Наконец, вся эта канитель мне здорово надоела, и я решил полностью исключить сон из своей жизни - сначала на неделю, а дальше... дальше видно будет.
Тешило ли это решение мою гордость? Нет, чистосердечно говорю: нет. Собственно, и гордиться-то было нечем. И не только потому, что вспоминалась история Франьо Микулича и Антони Руби, проведших по двадцати лет без сна, а потому - и это главное! - что тщеславие во всех его видах и подвидах целиком оставило меня. Я хочу сказать, что и в этом - в одолении тщеславия - не было никакой моей заслуги: тщеславие не покидало меня в предыдущие двадцать лет моей сознательной жизни, сколько я ни школил себя, а теперь вдруг так, само по себе, прошло.
Чувствовал я себя превосходно. Голова всегда была ясна, и никакой тяжести, никакого угара, которые прежде у меня случались к концу дня, теперь не существовало. К двенадцати часам я ложился или садился в кресло, отбросив спинку до сорока пяти градусов снаружи, и читал до рассвета. Записей я не делал, потому что все нужное удерживалось в памяти без усилия.

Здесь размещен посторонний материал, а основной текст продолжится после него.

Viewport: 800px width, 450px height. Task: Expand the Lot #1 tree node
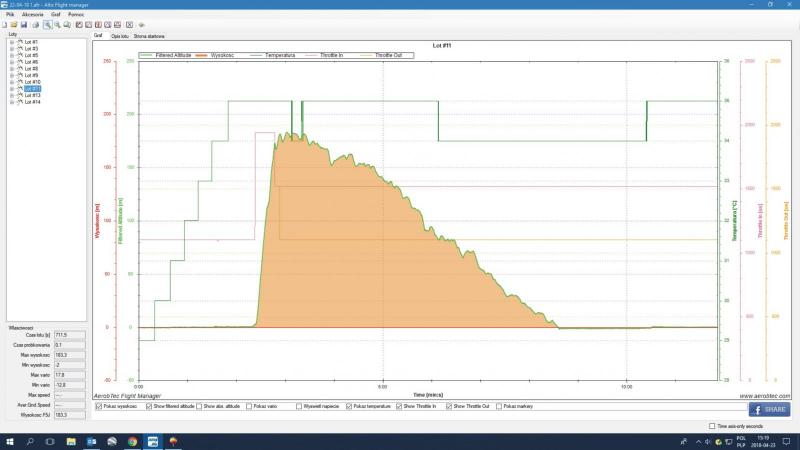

За час-полтора до восхода солнца я выходил на кольцевую аллею и пробегал три километра, чтобы... странно, но я не могу объяснить, зачем это было нужно. Впрочем, разве недостаточно того, что пробежка доставляла мне удовольствие?
Иногда я выходил из дома пораньше - за четверть часа до трех, чтобы посмотреть, как угасает ночное солнце - цветок опунции.

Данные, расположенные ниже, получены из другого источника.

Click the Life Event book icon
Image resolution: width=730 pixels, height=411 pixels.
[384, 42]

У меня появлялось ощущение единого с ним угасающего ритма, но, когда он сгорал, я не чувствовал ни печали, ни грусти, и ночь не делалась нисколько темнее оттого, что еще раз померкла опунция.

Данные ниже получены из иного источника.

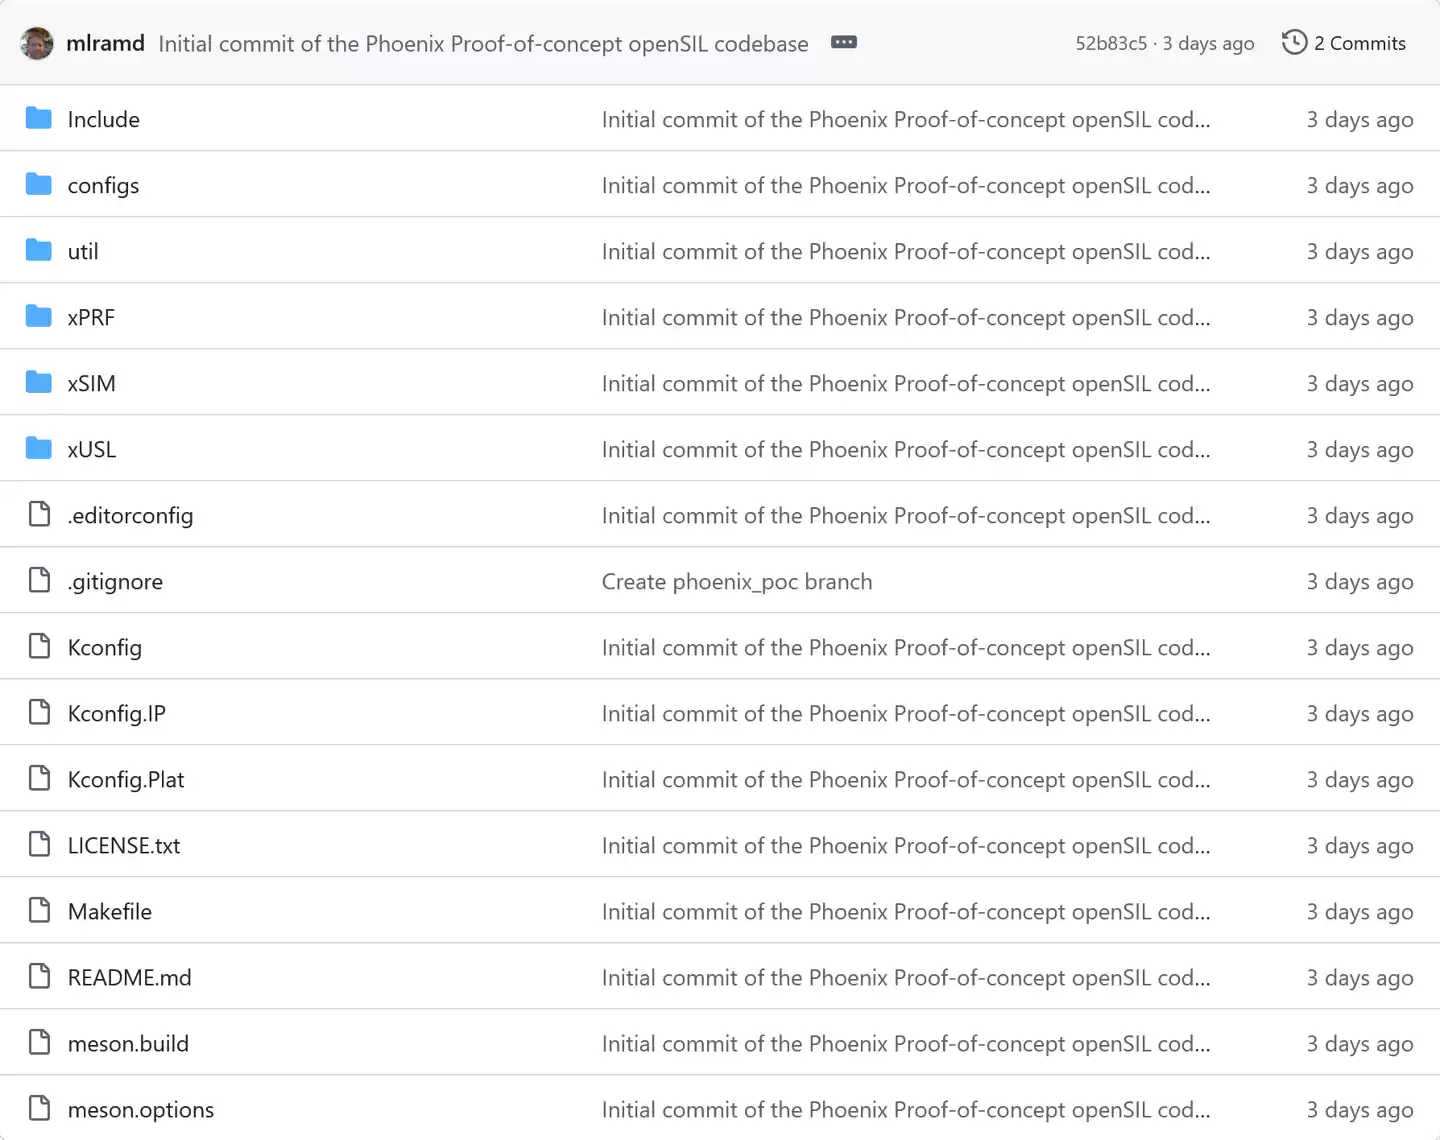Click the mlramd username link
Image resolution: width=1440 pixels, height=1140 pixels.
105,44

В среду, часов около шести утра, я встретил на аллее синьорину Зенду.
- О, синьор Умберто, - воскликнула она, - так рано!
- Не раньше вас, синьорина, - возразил я, и она рассмеялась, подняв руки кверху.
- Нет, Зенда, это я должен поднять руки.
- Послушайте, - сказала она очень серьезно, с тем оттенком изумления, который женщины придают своему голосу, когда хотят польстить мужчине, - но если все станут сдаваться, кто же будет брать в плен?
- О, Зенда, - мне отчаянно хотелось взять ее за руки и встать на колени, - если бы все победители были так скромны и великодушны!
- Не надо, - прошептала она, - не надо, Умберто. Вы сегодня какой-то... необычный.
- Нет, Зенда, - запротестовал я, - нет, просто сегодня я впервые позволил себе быть самим собою. Ах, если бы вы знали...
- Умберто, - прервала она меня, - мне так хотелось бы достать... - Она не успела еще поднять руку она успела только показать глазами, а я был уже на цереусе. Плод, который ей понравился, висел метрах в двенадцати от земли. Дорога к нему была утыкана плотными, чуть не роговыми, иглами кактуса, но через две минуты я стоял уже перед синьориной Хааг с плодом в руках.
- Умберто, я не знала, что мой... коллега, - она задумалась, но в конце концов произнесла именно эти слова, - феноменальный спортсмен.
Синьорина Зенда была восхищена, по-настоящему восхищена и этим чувством светилась она вся, многоцветная, добрая и невесомая, как утренняя фея. Она была мучительно прекрасна, но только один раз - передавая плод - я позволил себе прикоснуться к ней, к ее смугло-золотистым пальцам.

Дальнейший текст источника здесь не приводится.